» What you need to do:
Everything in the listing below from the line containing "Task: Click the Panic" through the line containing "The height and width of the screenshot is (211, 407)." must be repeated exactly; the remaining lines are not wanted.

::::::::::

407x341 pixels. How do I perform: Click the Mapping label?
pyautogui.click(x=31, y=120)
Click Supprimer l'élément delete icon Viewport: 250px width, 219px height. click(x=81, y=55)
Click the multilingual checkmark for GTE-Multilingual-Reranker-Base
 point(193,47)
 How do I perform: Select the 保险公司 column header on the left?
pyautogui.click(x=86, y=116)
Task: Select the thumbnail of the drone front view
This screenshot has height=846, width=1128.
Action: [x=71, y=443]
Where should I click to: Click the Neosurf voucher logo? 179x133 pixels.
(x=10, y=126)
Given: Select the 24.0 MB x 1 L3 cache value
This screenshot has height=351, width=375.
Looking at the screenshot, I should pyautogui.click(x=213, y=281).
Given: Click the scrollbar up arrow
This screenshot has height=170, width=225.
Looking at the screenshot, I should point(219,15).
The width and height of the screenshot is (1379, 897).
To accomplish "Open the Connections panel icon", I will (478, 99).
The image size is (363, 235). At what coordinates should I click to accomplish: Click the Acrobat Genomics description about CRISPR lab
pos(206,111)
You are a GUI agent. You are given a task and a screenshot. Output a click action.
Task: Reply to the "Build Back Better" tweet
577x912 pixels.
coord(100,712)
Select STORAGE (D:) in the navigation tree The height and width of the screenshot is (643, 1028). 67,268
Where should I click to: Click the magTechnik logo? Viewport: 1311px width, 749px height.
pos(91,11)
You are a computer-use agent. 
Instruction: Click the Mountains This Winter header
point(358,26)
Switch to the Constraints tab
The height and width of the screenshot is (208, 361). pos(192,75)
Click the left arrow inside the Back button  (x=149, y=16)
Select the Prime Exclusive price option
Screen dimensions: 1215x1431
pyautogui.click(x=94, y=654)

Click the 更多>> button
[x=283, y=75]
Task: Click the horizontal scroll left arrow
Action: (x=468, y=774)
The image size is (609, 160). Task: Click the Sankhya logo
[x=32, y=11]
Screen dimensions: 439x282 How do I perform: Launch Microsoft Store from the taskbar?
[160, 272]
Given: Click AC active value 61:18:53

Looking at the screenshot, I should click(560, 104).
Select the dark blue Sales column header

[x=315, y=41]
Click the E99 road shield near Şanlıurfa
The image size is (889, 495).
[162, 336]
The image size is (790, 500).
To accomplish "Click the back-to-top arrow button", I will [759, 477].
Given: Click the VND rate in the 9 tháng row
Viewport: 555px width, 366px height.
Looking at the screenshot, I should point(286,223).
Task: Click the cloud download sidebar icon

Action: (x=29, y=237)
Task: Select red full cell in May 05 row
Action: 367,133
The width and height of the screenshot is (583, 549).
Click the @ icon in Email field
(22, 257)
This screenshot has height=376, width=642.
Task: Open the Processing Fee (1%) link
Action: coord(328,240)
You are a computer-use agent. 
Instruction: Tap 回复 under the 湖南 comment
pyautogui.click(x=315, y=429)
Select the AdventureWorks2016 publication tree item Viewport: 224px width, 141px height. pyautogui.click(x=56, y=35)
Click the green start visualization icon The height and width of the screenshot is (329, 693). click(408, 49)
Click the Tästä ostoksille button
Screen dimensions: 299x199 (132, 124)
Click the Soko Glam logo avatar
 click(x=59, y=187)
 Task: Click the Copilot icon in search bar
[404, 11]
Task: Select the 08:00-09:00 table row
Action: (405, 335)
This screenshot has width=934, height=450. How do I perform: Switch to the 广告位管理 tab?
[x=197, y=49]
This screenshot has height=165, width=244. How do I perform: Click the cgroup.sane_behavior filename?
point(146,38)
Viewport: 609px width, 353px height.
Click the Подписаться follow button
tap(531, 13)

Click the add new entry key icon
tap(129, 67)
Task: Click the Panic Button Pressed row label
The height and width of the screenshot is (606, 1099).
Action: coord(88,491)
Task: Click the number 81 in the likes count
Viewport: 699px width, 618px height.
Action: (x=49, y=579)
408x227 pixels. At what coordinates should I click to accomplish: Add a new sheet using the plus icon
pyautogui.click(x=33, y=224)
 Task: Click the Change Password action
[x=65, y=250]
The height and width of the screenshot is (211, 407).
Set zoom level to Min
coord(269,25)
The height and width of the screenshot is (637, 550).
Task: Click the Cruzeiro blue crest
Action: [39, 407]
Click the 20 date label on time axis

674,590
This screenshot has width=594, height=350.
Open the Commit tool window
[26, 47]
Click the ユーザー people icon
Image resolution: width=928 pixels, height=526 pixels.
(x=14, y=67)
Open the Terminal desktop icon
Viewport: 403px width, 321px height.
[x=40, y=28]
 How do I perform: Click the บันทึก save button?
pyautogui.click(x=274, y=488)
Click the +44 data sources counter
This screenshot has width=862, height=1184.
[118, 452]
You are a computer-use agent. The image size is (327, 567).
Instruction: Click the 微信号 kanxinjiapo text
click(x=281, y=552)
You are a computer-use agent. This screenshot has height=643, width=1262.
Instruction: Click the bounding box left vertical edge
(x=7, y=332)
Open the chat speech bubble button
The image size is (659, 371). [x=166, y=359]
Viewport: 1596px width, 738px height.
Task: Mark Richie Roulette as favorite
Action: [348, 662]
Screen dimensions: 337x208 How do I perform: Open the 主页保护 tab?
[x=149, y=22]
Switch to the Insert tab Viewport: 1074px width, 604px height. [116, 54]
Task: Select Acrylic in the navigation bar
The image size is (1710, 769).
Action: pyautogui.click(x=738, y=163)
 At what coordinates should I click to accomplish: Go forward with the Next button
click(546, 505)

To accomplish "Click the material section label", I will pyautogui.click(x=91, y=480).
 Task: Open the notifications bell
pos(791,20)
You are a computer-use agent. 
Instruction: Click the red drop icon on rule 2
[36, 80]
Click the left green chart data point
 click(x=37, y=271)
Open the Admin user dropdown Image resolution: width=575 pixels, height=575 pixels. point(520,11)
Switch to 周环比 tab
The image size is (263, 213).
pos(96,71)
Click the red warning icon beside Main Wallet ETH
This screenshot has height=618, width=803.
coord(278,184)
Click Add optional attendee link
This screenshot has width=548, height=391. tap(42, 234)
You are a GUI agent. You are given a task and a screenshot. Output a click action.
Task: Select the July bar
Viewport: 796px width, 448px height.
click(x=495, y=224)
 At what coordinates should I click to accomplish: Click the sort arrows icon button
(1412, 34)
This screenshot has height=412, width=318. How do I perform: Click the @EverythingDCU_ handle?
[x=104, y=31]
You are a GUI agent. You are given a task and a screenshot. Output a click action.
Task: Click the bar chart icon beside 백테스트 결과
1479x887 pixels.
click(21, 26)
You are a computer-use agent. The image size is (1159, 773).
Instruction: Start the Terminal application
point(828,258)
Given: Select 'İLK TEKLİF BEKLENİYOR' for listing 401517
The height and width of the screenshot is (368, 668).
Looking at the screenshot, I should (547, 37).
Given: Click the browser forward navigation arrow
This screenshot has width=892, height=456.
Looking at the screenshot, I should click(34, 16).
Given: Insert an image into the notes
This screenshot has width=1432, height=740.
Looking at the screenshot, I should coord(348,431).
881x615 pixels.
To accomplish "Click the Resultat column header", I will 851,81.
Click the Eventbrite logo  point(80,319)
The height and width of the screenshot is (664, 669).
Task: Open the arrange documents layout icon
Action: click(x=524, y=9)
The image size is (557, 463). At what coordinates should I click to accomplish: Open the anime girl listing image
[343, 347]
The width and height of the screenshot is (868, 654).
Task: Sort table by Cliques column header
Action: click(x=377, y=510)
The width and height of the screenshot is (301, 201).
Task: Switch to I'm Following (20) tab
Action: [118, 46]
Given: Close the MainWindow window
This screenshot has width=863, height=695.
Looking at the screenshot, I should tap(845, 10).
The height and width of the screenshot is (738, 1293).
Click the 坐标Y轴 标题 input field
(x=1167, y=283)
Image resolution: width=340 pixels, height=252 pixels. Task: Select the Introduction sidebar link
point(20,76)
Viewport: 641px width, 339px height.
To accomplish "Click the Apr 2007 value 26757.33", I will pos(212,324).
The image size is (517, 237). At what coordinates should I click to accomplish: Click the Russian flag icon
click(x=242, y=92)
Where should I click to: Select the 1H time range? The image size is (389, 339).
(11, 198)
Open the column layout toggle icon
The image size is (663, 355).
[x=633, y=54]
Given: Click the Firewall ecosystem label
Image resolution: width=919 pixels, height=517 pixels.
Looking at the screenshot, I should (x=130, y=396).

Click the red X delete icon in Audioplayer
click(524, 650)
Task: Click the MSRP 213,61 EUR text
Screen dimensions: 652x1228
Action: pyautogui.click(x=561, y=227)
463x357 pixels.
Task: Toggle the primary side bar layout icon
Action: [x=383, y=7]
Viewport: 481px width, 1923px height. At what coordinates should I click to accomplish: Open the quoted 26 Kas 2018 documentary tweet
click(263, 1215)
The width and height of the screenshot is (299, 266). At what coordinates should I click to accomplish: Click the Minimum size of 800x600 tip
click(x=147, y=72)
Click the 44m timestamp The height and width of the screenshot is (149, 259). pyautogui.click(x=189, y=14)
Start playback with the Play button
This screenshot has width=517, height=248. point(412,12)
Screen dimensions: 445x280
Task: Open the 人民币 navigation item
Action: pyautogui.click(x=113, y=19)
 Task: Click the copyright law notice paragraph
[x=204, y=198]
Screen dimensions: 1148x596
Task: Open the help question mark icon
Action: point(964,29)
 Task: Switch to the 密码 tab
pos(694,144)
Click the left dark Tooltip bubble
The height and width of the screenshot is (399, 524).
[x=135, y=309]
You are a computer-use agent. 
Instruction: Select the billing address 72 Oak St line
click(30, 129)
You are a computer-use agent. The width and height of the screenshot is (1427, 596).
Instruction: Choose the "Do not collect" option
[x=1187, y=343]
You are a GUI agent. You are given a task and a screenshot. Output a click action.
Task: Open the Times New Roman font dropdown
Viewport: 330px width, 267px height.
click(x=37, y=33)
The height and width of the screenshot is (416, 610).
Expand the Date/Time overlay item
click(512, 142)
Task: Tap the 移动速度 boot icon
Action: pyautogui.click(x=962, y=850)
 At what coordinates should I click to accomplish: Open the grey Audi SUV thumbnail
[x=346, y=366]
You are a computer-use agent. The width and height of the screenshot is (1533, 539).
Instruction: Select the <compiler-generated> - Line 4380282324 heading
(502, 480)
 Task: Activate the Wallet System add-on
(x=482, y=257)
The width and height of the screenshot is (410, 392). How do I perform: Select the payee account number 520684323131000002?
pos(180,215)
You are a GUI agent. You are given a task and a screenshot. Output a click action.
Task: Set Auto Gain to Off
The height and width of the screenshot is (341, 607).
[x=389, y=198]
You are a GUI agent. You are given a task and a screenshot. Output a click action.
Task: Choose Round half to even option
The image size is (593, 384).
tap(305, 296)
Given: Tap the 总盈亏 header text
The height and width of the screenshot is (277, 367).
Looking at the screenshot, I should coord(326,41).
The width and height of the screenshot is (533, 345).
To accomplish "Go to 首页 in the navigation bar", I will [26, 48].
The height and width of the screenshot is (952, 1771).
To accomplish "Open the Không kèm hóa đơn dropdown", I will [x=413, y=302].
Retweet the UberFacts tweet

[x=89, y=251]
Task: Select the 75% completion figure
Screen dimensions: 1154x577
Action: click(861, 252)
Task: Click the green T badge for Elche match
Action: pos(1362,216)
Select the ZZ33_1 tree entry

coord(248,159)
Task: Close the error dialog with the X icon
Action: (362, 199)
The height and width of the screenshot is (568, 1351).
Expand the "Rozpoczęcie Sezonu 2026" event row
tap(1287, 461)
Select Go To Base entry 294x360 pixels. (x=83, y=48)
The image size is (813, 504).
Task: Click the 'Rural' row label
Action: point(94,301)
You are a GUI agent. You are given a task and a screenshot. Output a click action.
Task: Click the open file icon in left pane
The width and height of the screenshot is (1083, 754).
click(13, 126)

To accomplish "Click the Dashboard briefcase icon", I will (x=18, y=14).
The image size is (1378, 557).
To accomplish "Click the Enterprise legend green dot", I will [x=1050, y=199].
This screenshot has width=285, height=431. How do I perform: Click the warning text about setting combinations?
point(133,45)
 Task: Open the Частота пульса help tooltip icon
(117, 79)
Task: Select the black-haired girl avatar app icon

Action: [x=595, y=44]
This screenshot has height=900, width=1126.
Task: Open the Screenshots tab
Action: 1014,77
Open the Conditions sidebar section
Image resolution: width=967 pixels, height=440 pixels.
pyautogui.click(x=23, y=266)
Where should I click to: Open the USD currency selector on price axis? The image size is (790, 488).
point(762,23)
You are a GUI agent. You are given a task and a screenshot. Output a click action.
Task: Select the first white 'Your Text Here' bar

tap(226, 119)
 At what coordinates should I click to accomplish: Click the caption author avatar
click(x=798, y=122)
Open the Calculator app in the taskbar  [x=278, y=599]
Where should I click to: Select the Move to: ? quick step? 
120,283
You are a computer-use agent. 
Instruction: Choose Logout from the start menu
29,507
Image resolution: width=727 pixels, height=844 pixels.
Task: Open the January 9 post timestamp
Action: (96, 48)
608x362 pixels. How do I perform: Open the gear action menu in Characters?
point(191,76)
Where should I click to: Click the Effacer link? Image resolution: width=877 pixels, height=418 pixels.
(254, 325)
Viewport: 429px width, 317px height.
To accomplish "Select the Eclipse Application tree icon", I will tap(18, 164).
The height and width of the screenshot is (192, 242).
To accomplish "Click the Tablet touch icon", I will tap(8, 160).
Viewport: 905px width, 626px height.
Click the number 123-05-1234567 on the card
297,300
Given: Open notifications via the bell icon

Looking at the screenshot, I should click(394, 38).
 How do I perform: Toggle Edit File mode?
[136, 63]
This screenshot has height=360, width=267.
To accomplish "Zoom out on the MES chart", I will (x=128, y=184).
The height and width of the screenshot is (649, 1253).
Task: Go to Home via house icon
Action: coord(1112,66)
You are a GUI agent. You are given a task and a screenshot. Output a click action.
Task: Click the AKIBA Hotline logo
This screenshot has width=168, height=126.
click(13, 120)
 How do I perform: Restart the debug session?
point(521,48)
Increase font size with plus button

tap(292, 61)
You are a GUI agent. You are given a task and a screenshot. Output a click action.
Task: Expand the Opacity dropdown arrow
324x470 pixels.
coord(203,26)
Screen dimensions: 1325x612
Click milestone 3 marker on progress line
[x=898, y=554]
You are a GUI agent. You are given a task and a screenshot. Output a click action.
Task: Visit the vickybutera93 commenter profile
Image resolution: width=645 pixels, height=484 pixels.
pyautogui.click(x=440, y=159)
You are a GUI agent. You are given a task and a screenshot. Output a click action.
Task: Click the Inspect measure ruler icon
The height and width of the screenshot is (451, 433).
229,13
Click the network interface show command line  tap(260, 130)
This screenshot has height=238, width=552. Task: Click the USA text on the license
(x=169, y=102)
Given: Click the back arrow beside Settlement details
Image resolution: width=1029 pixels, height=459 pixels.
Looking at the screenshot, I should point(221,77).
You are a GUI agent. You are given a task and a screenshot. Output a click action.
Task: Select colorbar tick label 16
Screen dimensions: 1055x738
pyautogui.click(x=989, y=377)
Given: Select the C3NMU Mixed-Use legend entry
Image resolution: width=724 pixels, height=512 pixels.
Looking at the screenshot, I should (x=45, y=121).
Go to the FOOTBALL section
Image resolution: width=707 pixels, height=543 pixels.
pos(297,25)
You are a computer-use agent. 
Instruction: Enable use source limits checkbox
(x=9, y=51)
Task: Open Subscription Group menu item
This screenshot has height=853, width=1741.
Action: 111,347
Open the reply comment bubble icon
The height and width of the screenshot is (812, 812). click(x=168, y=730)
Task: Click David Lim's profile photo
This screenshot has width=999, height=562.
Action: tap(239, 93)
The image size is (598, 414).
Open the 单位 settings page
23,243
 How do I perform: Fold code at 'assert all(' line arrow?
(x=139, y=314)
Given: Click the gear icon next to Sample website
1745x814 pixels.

::::::::::

» Response area:
Task: Click the Panic Button Pressed row label
The height and width of the screenshot is (606, 1099).
Action: coord(88,491)
Task: Click the number 81 in the likes count
Viewport: 699px width, 618px height.
Action: (x=49, y=579)
408x227 pixels. At what coordinates should I click to accomplish: Add a new sheet using the plus icon
pyautogui.click(x=33, y=224)
 Task: Click the Change Password action
[x=65, y=250]
The height and width of the screenshot is (211, 407).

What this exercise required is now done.